Millions of terrestrial television viewers will soon be able to gamble thousands of pounds as they watch a four-hour live roulette show.
Channel Five’s decision to broadcast the late-night show has prompted dismay from anti-gambling campaigners, religious leaders and politicians.
From 17 September Five will show SuperCasino.com three nights a week from midnight to 4 am. Coverage will expand to six nights a week in October and every night in 2010.
Five is able to broadcast the show after the television regulator Ofcom relaxed rules forbidding television gambling.
In May Ofcom reclassified gambling as “teleshopping”, which commercial broadcasters are allowed to show for six hours a night.
SuperCasino.com, which is produced by NetPlay TV, will be presented by a croupier who will encourage viewers to place online or telephone bets of up to £1,000.
Campaigners are particularly concerned that registering to bet takes just a few minutes via the show’s website, with no ‘cooling off’ period before bets can be placed.
They say the show will entice heavy losses from vulnerable people, such as those who switch on their television after a night of drinking.
Shadow Culture Secretary Jeremy Hunt said: “This will be a huge disappointment to people who want to see responsible public service broadcasting. It risks creating a new generation of problem gamblers and potentially destroying many families.
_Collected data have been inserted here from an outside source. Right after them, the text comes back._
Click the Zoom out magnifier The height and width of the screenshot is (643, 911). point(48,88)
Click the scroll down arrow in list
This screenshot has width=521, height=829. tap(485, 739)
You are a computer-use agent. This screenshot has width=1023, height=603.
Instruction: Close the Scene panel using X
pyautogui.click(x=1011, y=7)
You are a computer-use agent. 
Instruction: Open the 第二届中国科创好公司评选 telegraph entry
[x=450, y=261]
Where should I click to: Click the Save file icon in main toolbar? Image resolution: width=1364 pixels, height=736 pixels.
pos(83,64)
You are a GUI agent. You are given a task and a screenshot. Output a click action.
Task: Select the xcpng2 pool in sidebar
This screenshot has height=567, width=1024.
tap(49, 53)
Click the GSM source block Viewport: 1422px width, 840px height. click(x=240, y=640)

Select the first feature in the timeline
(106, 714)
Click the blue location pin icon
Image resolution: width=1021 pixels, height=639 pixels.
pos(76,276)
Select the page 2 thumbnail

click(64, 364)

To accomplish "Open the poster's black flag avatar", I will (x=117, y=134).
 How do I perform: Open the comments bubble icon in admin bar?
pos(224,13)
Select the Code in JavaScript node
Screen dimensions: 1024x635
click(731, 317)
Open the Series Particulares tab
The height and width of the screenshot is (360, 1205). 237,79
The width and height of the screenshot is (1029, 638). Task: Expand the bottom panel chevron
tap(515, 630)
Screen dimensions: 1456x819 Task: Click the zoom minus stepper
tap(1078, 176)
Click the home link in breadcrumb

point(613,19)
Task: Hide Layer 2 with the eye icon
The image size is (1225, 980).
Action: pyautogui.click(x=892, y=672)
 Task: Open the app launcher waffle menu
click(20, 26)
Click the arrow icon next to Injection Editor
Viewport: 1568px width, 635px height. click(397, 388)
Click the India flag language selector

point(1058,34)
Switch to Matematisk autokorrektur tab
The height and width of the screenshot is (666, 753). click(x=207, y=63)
“Five should explain exactly what safeguards they are putting in place to prevent the potentially dire consequences.”
John Beyer from pressure group Mediawatch UK said: “This is a money-making enterprise from a commercial TV company struggling from a lack of revenue. I am anxious about people engaging in gambling in this way.
“People who can’t go to a casino will be able to gamble on TV. People who cannot afford it will be attracted to it.”
A spokesman for Five said: “NetPlay TV is buying airtime on Five, within the window that was agreed by Ofcom.”
Martin Higginson of NetPlay TV said safeguards were in place to stop under-18s placing bets.
“We don’t set the rules,” he said. “Ofcom has deemed that broadcasters are allowed to sell airtime past midnight to gambling companies.”